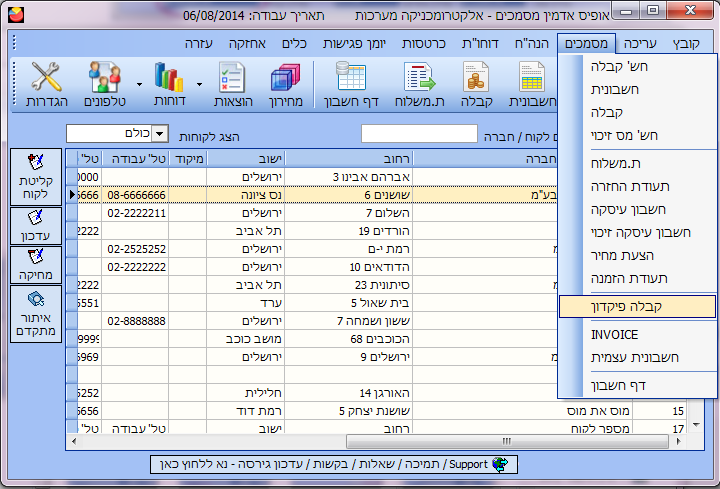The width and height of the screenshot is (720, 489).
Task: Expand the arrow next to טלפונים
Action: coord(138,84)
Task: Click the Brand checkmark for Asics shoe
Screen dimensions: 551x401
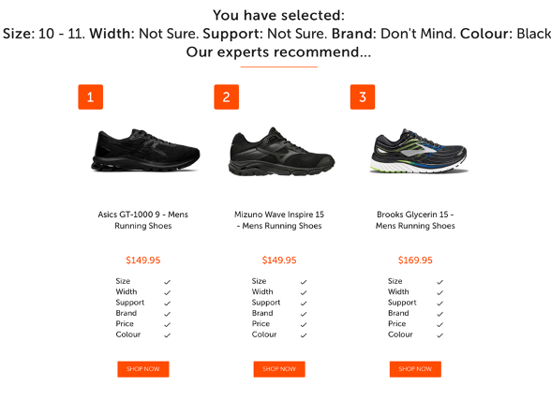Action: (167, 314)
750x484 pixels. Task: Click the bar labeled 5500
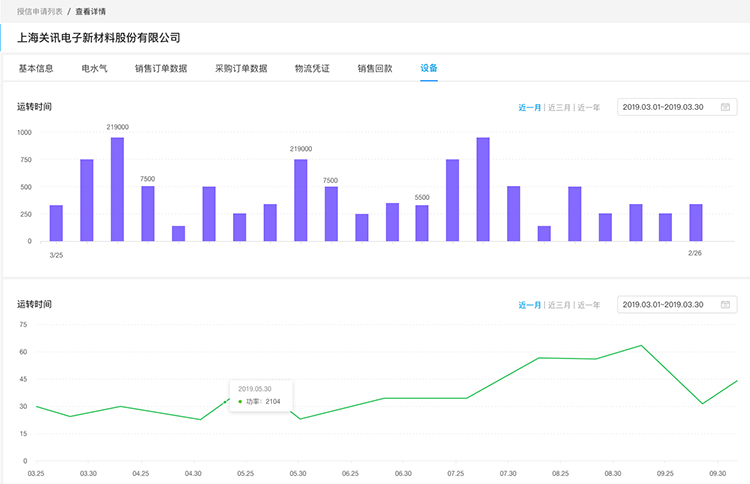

◆ **Exercise goal**: Begin at the line containing "Task: Click the Brand" and copy every line through the end of the data above exactly, omitting the pictures.

◆ **Written response**:
Task: Click the Brand checkmark for Asics shoe
Screen dimensions: 551x401
Action: (167, 314)
750x484 pixels. Task: Click the bar labeled 5500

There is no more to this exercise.